Я видел Вас один раз в жизни. Не то в 1933 или в 1932 году в Москве в клубе МГУ Вы читали «Второе рождение», а я сидел, забившись в угол, в темноте зала и думал, что счастье — вот здесь, сейчас — в том, что я вижу настоящего поэта и настоящего человека — такого, какого я представлял себе с тех пор, как познакомился со стихами. Всего за несколько лет я был огорошен и подавлен строками «Февраль. Достать чернил и плакать. Писать о феврале навзрыд» и т. д. Я волновался и не понимал, какую силу и глаз надо иметь, чтобы написать такие стихи. И с того времени каждая Ваша строка, бывшая в печати, привлекала и тревожила меня.
Стихи я пишу давно, с детства, но, кажется, никогда показывать их кому-либо не пробовал и впервые показал вот Вам. Все, что было написано раньше — безвозвратно потеряно, да мне и не жаль тех стихов. Мне жаль стихов последних лет — их растеряно немало и только десятая, может быть, часть показана Вам.
Позднее, когда я встретился со стихами Анненского и они стали очередным откровением для меня — мне было ясно, что поэтические идеи Анненского близки Вашим. Вы пишете о влияниях. Я никогда как-то не доверял этому понятию. Мне казалось, что в ряде случаев (и в моем также) дело не во влиянии, а в исповедовании одной и той же веры. Влияние — это порабощение, а единоверие — это свобода.
Я всей душой согласен с Вами, что писание стихов как самоцель — чушь. Но ведь как рождалось то и росло: игра, в которой ощущаешь силу, голос старых мастеров, слушая который, перехватывает дыхание, топотанье стихов в мозгу — такое неотвязное, что легче становится только тогда, когда запишешь их мир, который с каждым годом все покорнее ложился на бумагу. А потом — ведь с юности думалось, как бы послужить людям, принести хоть какую-нибудь пользу, не даром прожить жизнь, сделать что-то, чтобы люди были лучше, чтобы жизнь была теплей и человечней. И если чувствуешь в себе силу сделать это стихами, в искусстве — тогда все другие пути теряются в тумане и все становится неважным, подчас и сама жизнь. Так многое растеряно, брошено, убито, не достигнуто и только самое дорогое пронесено через всю жизнь: любовь к жене и стихи.
К тому же я верю давно в страшную силу искусства. Силу, не поддающуюся никаким измерениям и все же могучую, ни с чем не сравнимую силу.
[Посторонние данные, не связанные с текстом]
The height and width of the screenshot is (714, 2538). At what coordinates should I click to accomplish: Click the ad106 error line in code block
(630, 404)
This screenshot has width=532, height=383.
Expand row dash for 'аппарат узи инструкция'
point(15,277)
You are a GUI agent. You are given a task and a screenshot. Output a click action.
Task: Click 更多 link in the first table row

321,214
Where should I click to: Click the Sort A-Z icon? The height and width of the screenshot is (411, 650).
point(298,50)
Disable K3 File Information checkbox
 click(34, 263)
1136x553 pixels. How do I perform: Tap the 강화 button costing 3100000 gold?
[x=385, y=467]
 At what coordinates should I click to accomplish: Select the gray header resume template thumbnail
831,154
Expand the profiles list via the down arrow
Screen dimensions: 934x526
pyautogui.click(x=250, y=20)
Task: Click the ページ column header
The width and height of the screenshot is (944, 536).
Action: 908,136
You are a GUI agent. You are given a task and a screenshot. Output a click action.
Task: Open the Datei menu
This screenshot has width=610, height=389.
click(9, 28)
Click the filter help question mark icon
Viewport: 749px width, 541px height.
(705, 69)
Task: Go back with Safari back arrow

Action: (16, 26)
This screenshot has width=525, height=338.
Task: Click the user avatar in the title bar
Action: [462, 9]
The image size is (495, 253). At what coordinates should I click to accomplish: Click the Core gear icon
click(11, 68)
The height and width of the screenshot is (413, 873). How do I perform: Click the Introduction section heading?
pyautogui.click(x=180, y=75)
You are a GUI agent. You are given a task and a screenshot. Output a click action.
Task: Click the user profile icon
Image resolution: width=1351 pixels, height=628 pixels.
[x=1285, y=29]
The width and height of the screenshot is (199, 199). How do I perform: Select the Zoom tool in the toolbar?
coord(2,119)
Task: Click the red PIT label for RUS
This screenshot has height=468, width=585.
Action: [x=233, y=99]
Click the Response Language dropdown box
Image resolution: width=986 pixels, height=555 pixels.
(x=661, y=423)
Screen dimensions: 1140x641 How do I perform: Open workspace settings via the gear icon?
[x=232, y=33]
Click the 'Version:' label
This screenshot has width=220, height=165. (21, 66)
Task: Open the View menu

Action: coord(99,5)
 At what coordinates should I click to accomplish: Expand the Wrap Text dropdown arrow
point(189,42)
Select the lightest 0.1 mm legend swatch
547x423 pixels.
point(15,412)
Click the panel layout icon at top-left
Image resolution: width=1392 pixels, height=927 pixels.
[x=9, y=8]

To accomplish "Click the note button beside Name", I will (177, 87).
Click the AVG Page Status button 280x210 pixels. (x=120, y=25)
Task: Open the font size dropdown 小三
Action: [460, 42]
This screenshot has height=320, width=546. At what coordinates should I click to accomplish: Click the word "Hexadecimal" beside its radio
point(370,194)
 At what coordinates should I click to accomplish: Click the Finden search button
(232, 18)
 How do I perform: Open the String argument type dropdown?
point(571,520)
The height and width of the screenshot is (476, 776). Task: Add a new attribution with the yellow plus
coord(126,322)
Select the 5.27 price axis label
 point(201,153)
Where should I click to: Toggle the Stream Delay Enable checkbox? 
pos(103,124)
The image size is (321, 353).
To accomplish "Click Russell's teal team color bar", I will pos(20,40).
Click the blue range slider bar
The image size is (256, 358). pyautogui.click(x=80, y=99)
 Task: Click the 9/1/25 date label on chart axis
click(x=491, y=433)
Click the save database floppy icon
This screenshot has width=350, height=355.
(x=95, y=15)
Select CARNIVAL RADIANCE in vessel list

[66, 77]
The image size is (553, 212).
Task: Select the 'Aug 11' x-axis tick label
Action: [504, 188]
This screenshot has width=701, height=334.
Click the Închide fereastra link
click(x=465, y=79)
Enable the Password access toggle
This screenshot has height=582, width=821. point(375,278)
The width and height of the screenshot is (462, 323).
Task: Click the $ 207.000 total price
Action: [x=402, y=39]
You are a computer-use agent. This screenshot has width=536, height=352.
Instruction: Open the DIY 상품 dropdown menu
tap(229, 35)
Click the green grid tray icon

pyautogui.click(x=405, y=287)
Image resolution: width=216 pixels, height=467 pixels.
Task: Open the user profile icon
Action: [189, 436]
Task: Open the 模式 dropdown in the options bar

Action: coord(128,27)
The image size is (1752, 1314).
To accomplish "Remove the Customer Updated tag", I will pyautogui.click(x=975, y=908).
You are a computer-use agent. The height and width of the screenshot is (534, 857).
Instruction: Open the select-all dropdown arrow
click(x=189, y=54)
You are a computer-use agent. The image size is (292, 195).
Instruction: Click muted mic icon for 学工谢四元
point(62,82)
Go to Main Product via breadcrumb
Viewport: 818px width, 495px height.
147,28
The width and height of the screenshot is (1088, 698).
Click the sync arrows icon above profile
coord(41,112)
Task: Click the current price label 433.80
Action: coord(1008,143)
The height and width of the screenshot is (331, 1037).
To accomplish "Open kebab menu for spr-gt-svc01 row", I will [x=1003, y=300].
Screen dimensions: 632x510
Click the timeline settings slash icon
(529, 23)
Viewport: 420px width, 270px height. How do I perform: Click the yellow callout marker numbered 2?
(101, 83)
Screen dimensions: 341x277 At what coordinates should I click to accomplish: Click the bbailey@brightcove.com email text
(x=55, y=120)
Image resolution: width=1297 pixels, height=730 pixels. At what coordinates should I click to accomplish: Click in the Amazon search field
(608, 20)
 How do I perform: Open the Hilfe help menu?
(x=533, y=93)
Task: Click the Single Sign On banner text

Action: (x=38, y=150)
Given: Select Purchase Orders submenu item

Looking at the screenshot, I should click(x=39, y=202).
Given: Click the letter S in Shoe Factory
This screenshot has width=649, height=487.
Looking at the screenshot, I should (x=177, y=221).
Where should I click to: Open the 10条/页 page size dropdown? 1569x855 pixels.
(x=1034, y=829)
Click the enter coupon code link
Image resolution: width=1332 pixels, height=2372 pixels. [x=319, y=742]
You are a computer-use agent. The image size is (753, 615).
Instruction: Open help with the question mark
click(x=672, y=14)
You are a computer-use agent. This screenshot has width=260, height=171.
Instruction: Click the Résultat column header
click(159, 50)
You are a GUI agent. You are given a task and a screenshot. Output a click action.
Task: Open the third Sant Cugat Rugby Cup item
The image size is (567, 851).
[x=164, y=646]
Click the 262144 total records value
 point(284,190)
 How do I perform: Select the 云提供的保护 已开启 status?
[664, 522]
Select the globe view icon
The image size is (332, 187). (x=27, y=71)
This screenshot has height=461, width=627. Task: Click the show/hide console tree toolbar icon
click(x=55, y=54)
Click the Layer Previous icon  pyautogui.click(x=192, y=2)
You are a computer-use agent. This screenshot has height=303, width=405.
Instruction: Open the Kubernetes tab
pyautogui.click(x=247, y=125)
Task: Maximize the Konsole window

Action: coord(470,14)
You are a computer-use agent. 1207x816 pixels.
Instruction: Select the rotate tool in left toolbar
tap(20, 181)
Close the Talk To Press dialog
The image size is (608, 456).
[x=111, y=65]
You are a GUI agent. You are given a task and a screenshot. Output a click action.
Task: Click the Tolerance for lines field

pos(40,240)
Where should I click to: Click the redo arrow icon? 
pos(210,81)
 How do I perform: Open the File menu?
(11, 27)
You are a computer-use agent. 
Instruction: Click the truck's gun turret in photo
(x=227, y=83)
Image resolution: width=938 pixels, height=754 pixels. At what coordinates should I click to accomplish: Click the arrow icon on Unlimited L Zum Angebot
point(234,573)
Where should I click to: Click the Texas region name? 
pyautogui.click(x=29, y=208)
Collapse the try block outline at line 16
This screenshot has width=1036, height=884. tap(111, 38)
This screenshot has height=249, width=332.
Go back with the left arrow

Вечность этих Джоконд и Инфант,[6] где каждый находит свое смутное, не осознанное и волнующее, и художник, умерший много веков назад, силой своего искусства воспитывает людей до сих пор, что может быть завидней такой силы и какое счастье может ощущать тот, кто положил свой камень в это вечное здание. Я никого ни с кем не сравниваю, я снимаю понятие масштабов.